For the entries below, how many lines contain the word "agent"? Reply with the number and nothing else.

====== Excerpted records ======

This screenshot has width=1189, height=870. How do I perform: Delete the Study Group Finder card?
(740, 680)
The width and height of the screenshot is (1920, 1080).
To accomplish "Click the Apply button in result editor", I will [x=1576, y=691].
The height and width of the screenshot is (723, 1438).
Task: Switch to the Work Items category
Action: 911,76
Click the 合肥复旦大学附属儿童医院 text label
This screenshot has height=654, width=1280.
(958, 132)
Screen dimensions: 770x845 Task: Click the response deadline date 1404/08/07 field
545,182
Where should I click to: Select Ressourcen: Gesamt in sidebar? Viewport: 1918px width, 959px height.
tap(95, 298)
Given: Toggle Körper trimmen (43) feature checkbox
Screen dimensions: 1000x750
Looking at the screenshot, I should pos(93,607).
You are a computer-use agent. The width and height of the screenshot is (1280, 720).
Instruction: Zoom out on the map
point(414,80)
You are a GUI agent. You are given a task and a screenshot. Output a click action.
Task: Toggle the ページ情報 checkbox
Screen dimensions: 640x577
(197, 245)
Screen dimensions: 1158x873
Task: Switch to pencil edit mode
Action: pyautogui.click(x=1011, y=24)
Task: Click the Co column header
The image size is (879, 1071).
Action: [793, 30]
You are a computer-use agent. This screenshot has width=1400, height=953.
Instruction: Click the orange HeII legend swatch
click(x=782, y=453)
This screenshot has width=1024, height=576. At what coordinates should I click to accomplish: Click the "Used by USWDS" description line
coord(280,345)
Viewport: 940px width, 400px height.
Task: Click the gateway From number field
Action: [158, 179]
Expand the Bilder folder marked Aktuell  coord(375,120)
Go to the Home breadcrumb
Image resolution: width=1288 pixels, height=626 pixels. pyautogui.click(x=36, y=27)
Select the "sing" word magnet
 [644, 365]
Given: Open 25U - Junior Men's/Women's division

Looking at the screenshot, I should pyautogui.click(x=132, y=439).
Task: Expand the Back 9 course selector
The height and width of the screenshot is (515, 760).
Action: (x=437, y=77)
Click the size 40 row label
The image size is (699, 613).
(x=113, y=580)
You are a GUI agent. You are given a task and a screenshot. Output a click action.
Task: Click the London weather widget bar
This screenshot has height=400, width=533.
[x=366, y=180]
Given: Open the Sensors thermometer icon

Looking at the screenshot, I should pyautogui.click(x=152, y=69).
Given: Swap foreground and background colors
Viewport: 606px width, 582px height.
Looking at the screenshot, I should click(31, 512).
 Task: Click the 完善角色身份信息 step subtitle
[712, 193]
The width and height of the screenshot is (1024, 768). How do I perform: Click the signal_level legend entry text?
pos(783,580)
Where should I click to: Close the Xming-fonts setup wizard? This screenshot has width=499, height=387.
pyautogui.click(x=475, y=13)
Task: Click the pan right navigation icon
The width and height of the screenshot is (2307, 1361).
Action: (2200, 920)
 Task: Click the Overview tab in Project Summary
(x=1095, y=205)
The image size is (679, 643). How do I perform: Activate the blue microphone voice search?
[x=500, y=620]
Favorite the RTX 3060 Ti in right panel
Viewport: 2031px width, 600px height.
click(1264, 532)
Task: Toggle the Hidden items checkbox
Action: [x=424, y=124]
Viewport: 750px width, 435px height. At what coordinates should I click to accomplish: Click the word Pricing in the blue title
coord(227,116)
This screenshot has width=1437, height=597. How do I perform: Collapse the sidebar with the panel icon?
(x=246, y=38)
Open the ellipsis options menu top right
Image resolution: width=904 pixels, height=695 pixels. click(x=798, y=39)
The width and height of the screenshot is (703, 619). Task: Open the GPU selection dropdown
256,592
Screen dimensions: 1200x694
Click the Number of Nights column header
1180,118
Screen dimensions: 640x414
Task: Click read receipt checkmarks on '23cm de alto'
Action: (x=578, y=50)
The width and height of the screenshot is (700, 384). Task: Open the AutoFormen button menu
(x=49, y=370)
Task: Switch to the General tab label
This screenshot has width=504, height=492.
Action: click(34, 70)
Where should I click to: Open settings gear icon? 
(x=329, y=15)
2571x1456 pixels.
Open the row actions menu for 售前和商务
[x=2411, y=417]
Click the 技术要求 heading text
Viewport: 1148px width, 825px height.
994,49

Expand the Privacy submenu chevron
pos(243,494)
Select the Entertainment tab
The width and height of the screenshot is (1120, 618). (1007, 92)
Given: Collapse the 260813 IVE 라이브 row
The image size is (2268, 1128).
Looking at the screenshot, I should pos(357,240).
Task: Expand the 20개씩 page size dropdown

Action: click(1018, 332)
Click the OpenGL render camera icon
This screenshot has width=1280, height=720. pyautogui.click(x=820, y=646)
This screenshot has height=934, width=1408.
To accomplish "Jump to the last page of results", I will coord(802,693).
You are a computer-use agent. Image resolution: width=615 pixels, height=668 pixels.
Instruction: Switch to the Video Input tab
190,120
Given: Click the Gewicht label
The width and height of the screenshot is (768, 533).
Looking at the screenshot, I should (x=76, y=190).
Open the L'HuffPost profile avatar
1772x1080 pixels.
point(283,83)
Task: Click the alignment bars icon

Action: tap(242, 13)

======

Task output: 5